My name is Diana Mendoza, and I am the next generation of this country’s great architects, engineers and designers.

At 17, I am heading into my junior year at George Westinghouse College Prep, a public high school on Chicago’s West Side for high-achieving students. I’m also my third year into an engineering scholars program that has changed my life and helped me realize my true passion and potential in STEM careers, especially in the fields of construction, architecture and design.

And yes — I’m a young woman.

I was selected to take part in a multi-year scholars program called the Paschen Scholars via a partnership my school has with F.H. Paschen, one of Chicago’s most prolific construction companies, which since 2015 has offered 17 students at my school the opportunity to take part in real projects throughout the city, and get exposure to nearly every aspect of the industry.

And while today I feel more confident than ever about being a part of this typically male-dominated industry, I wasn’t always so sure that as a young woman this would be a feasible career path for me.

I initially applied to the Paschen Scholars program because I wanted a shot at something bigger than myself.

I drew my hunger for creativity and getting messy from my dad, who is both a construction and carpenter worker and a mechanic.
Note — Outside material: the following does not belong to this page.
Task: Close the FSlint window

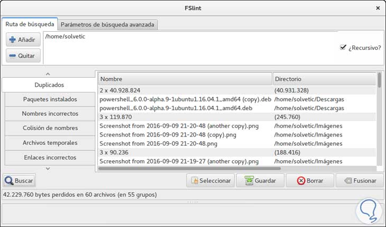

The thing is, his skills don’t stay at the garage door or cease after he leaves his job — they follow him home and he uses those skills to provide and teach us what we need to do to one day be as resourceful in our own home.

At first, I was reluctant to apply to the program. I almost ruled myself out of even being considered for the opportunity because I thought I was not good enough, or that because I hadn’t yet “found myself” and meticulously figured out my future that they weren’t going to accept me.

But they did.

The program leaders took me out of my comfort zone and submersed me into the real world. They took us to real job sites where they are working and showed us what it takes to make space for new runways at O’Hare International Airport and how to build a pedestrian bridge over Lake Shore Drive. They showed us the planning and creativity it takes to modernize our city’s public transportation system, and challenged us to design and create our own bus shelters. Ask anyone and they will tell you that I’ll be the first one asking what everything on site is, because I realize now that what I do in this program is the greatest opportunity in my life.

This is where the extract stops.